Malaria risk in Africa changes seasonally. Although the months with greatest risk can often be predicted on the basis of increased temperature and rainfall, there is risk of malaria in every month in west, central, and east Africa. We speculate the reason for the high number of cases of malaria in January in west Africa may relate to prophylaxis irregularities during the end of year holidays, travel to rural areas, and increased outdoor activity in the dry season.

This study indicates the importance of preventing malaria to avoid complications and death. Cerebral malaria was reported in two of three of those cases with fatal outcomes. Prompt medical attention to those with fever and appropriate therapy are key to prevention of severe complications associated with malaria, especially for P. falciparum infections. Use of chemoprophylactic medication also reduces the risk of death.36 Additionally, our data confirm that persons more than 50 years of age may be at increased risk for complications including death.5,6

There are probably many reasons for the high numbers of cases of malaria in Foreign Service personnel. The increase in infected Anopheles mosquitoes and resistance to insecticides are probably the most important reasons for malaria risk, especially in Africa.37 The increase in resistance to chloroquine by P. falciparum and more recently by P. vivax in other areas is likely another.38 The underuse of personal anti-mosquito measures such as effective mosquito repellents, insecticide-impregnated bed nets, and protective clothing may be other contributing factors. Finally, the lack of proper and consistent use of chemoprophylactic measures is strongly suggested by this study.

GIVEN DATA:
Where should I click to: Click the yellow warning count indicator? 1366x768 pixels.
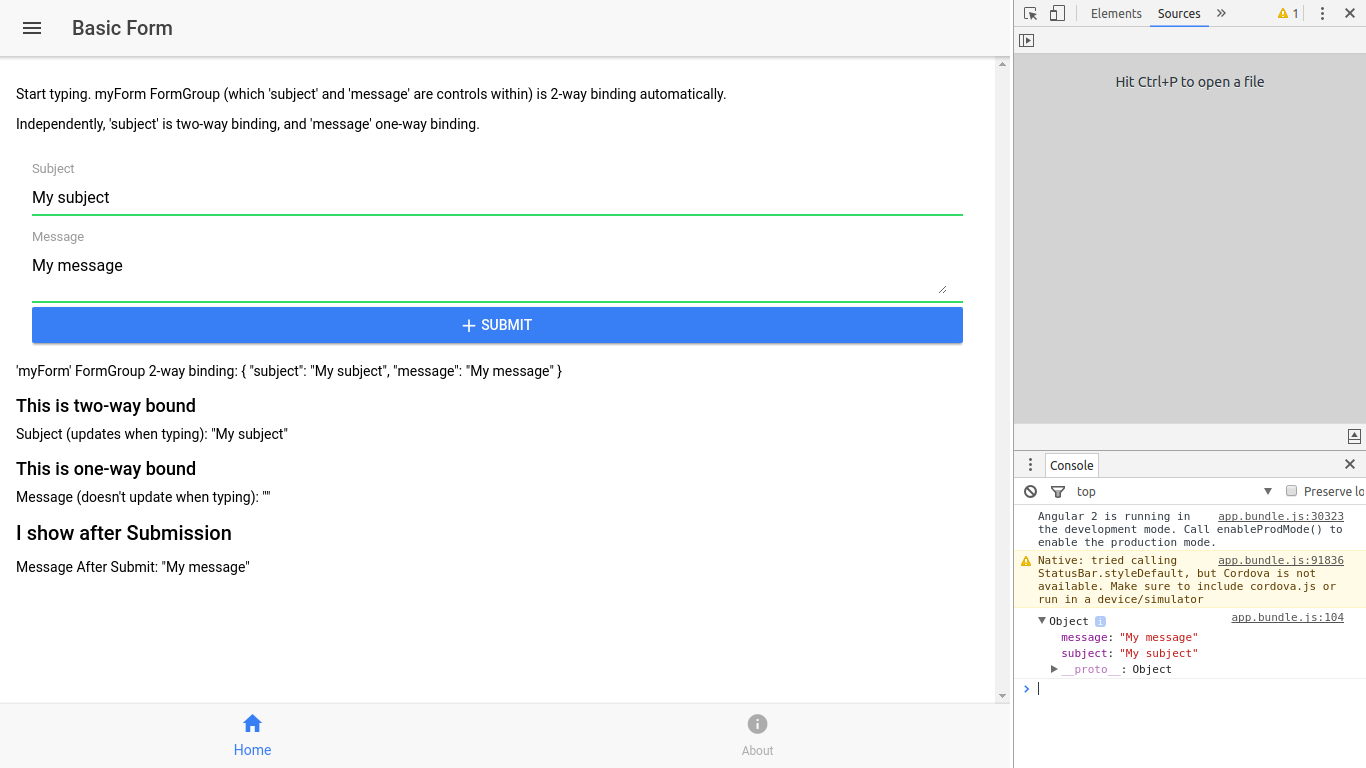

REQUIREMENT:
Rework the malaria passage by writing out everything from "Malaria risk in" down to "the dry season." again, this time with "precipitation" in place of "rainfall".

SOLUTION FOR THIS PROBLEM:
Malaria risk in Africa changes seasonally. Although the months with greatest risk can often be predicted on the basis of increased temperature and precipitation, there is risk of malaria in every month in west, central, and east Africa. We speculate the reason for the high number of cases of malaria in January in west Africa may relate to prophylaxis irregularities during the end of year holidays, travel to rural areas, and increased outdoor activity in the dry season.